** Texto de leitura **
══════════════════════════════

A alopecia androgenética em homens, conhecida como calvície masculina, é um processo determinado geneticamente, ou seja, hereditário e habitualmente impacta fortemente nos indivíduos. Muitos, aliás, depois do susto inicial, passam a aceitar a condição e até consideram um diferencial, quando o assunto é autoimagem. 

Ainda pequenino, o professor de inglês Cezar Souza, 28, sempre teve uma certeza: a de que seria calvo, porque seu pai também era. Quando começou a perder cabelo, na adolescência, ele não percebeu. “Sempre tive cabelo bem curto, quase zero, desde criança. Meu pai sempre cortou assim e eu criei esse hábito também”, conta. Somente aos 20 anos de idade, quando a calvície ficou mais aparente, foi que Cezar decidiu procurar médicos, mas já era tarde. “Cheguei a tomar vários remédios e loções capilares pra diminuir a queda, mas nada muito satisfatório, então parei de usar”, diz. Depois de muito dinheiro e tempo investidos com procedimentos, decidiu assumir a nova aparência. “O cabelo foi ficando ralo, comecei a ter ‘entradinhas’ mais visíveis e fui cortando cada vez mais curto até raspar completamente, agora, durante a quarentena. Tentei trabalhar minha imagem antes de ficar paranoico com isso e acho mesmo que ajudou muito no processo”, revela nosso entrevistado.

══════════════════════════════

** Exercício A **
De acordo com o texto sobre a calvície masculina, com que idade Cezar Souza decidiu procurar médicos?
** Exercício B **
Dê continuidade ao texto sobre a calvície masculina a partir da última frase apresentada.
Os dados apresentados a seguir não guardam relação com o texto sobre a calvície masculina.

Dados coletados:
══════════════════════════════

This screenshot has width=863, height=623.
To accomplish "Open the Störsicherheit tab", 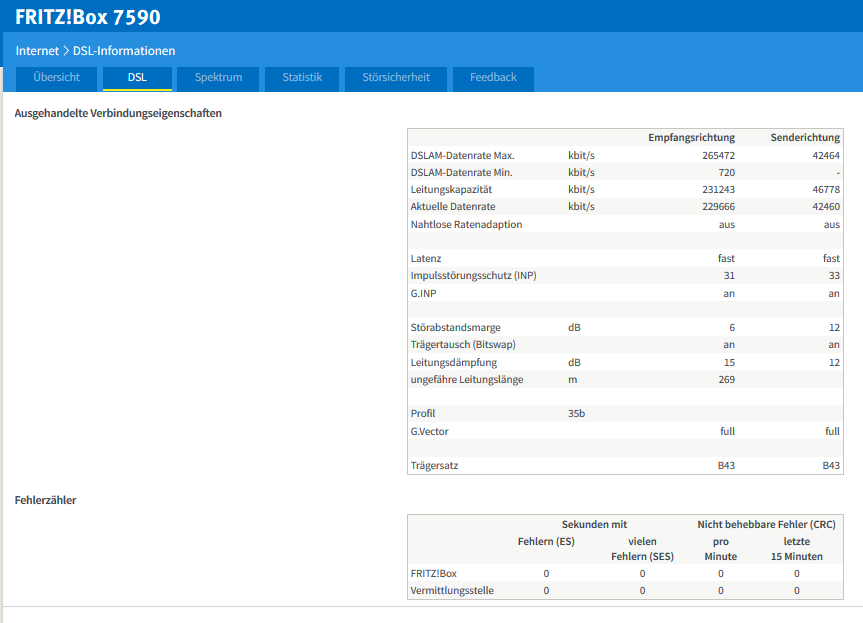I will (x=395, y=78).
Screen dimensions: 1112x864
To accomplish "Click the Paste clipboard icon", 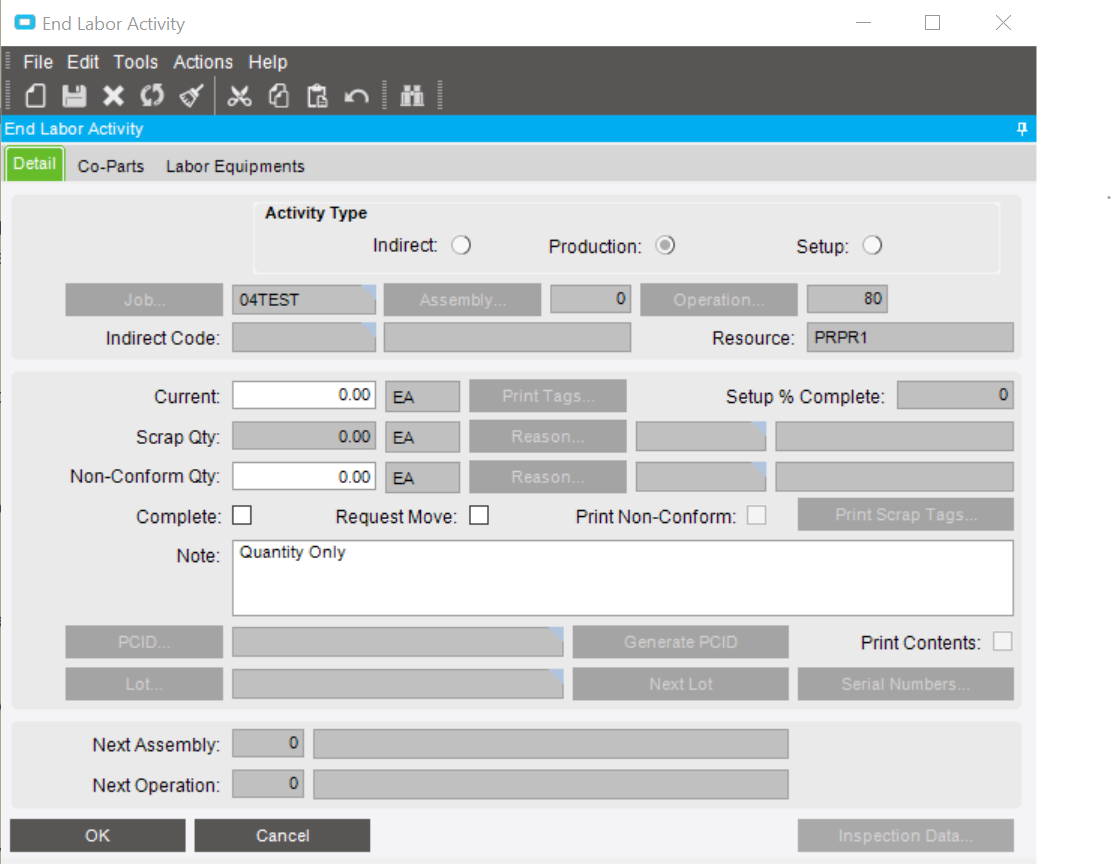I will [317, 96].
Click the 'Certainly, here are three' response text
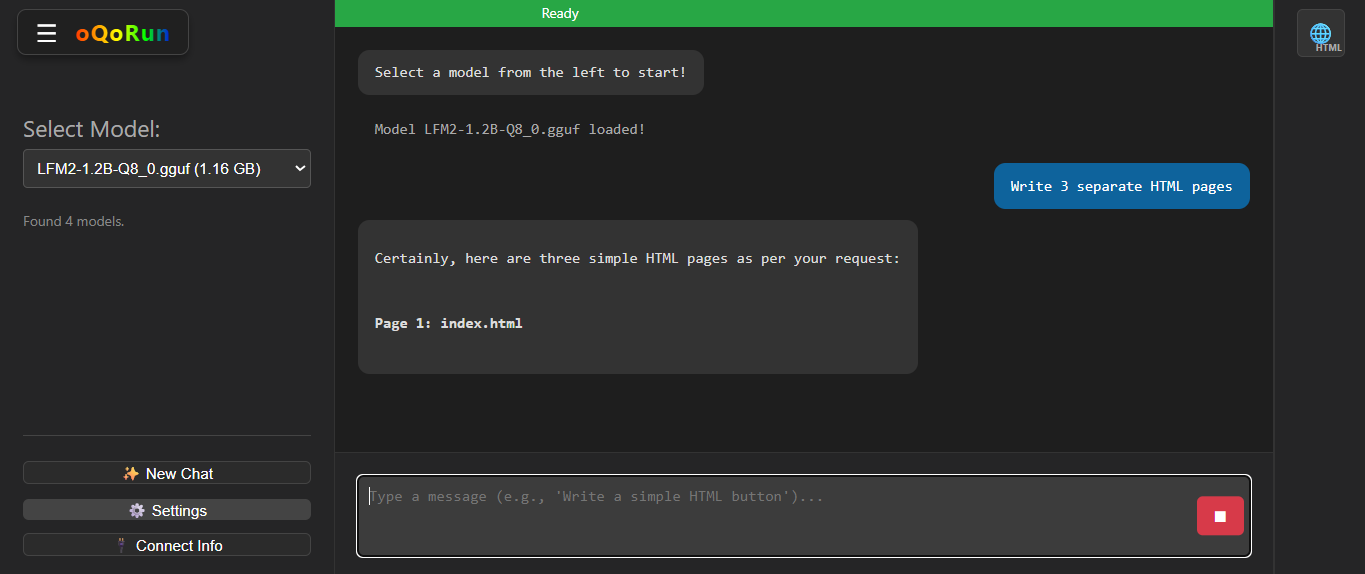Screen dimensions: 1365x574 (x=637, y=258)
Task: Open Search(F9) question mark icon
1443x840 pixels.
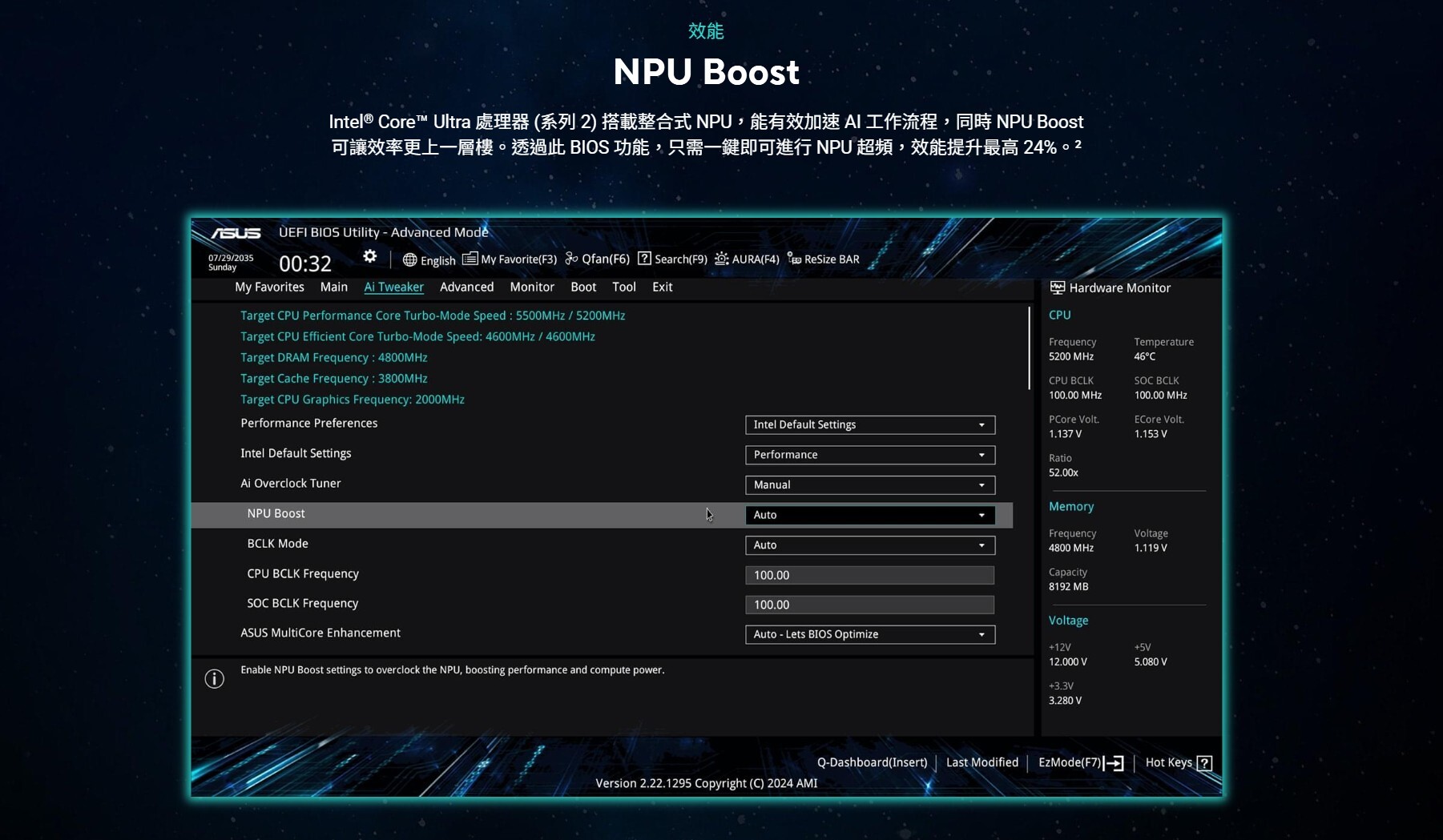Action: click(x=644, y=259)
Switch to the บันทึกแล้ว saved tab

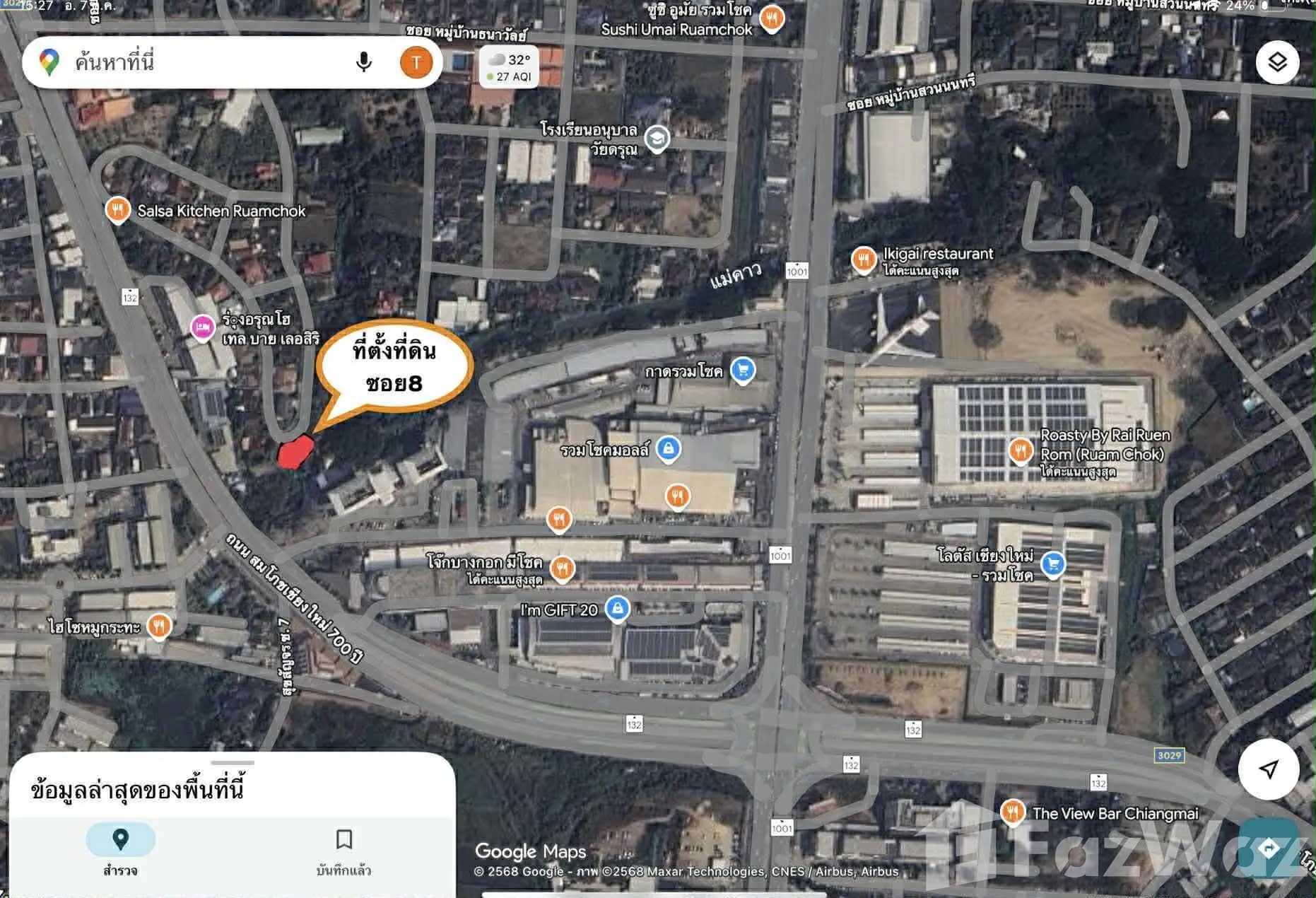[x=343, y=849]
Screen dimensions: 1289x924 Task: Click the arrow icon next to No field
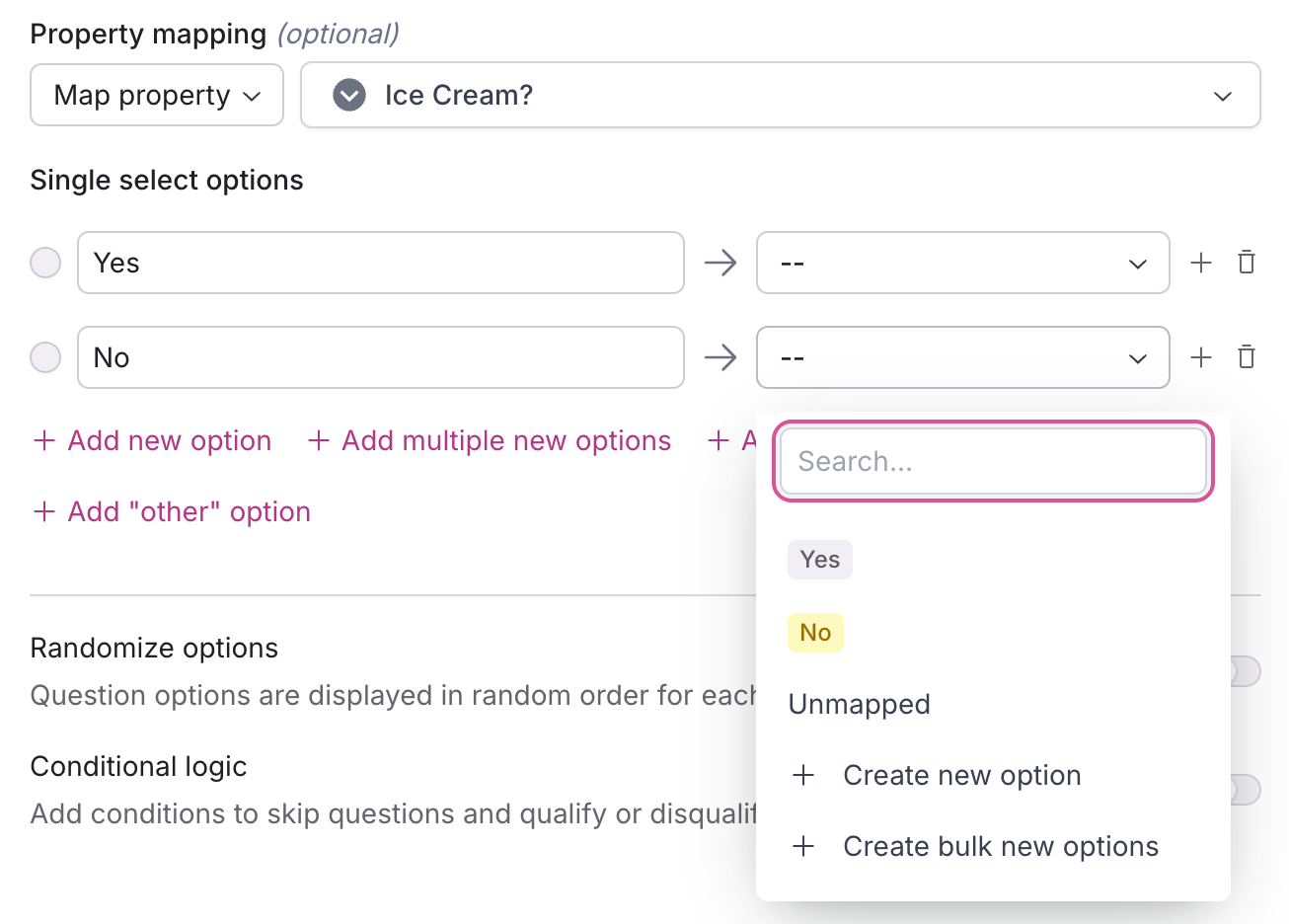click(x=720, y=357)
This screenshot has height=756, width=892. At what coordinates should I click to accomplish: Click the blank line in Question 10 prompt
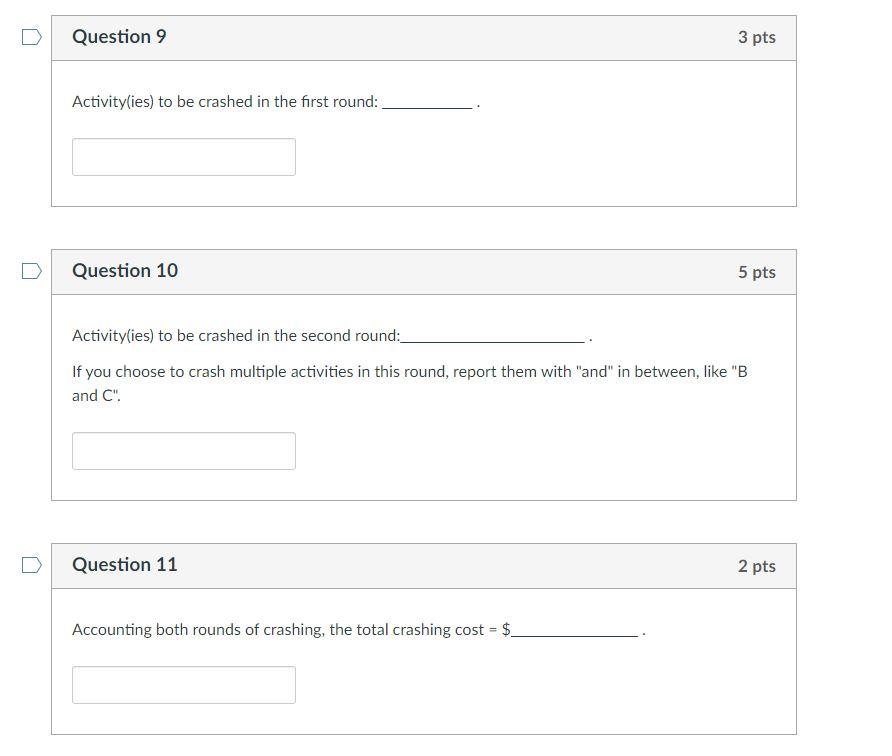tap(492, 340)
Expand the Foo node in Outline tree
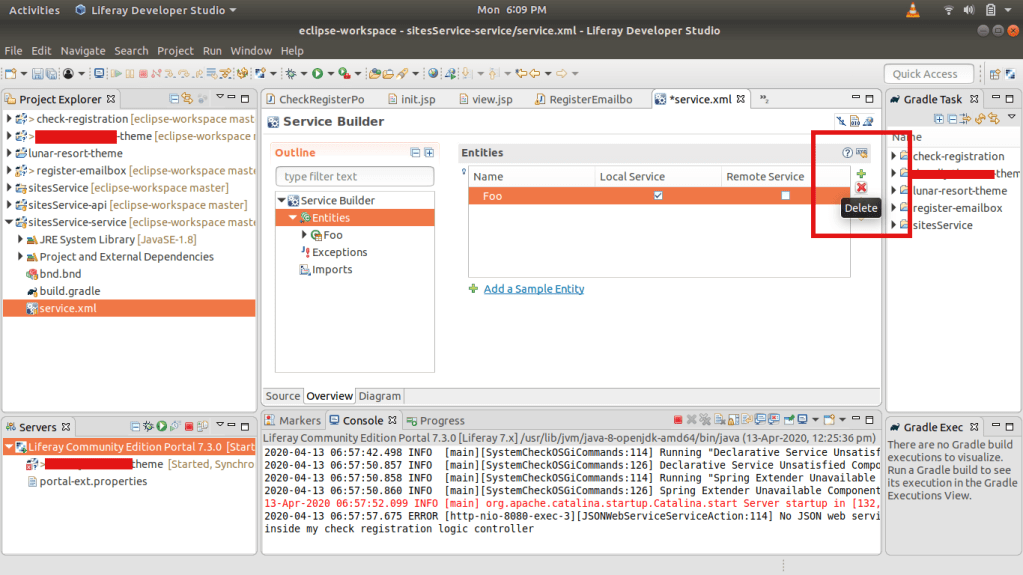Viewport: 1023px width, 575px height. coord(304,235)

══════════════════════════════

** Espaço de resposta A **
Aos 20 anos de idade.

** Espaço de resposta B **
image Cezar Souza (Acervo Pessoal)

A decisão de parar de tentar reverter o quadro ocorreu há mais ou menos 5 anos, temendo os efeitos colaterais do uso dos remédios a longo prazo – e não foi nada fácil, mas, mesmo assim, ele decidiu aceitar a nova aparência. “Foi um momento delicado pra mim, sempre fui muito vaidoso e gosto de me cuidar, então parar de tratar a calvície pareceu, na época, um ato de negligência. Mas nada que um tempo me descobrindo, amadurecendo e me aceitando, não mudasse o jogo. O que me ajudou bastante foi assistir séries e filmes com protagonistas negros e carecas e ver como posso continuar bonito, independentemente de ter cabelo ou não. O meu padrão de beleza exigiu muita pesquisa, porque infelizmente não é comum eu ver pessoas como eu por aí em outdoors, filmes e TV. Boris Kodjoe e Damon Wayans foram inspirações pra mim”, complementa.

Quando pergunto se, ao se olhar no espelho, ele gosta do que vê, Cezar é enfático: “hoje sim!”. “Eu me acho muito mais bonito agora do que na época que tinha cabelo, sem comparação. Pra mim beleza vem de dentro e nada como um grande sorriso de alguém que se ama pra verem isso. É isso, inclusive, que deixa uma conversa interessante ou torna alguém atraente: o que vem de dentro delas”.

Uma vez resolvida a questão da aparência, Cezar não abre mãos dos cuidados imprescindíveis à área que, sem fios, fica bem vulnerável. Para tais, bonés são aliados na hora de sair ou fazer uma atividade física ao lar livre. “Botar a cara no sol, só com boné e filtro solar”, finaliza entre risos.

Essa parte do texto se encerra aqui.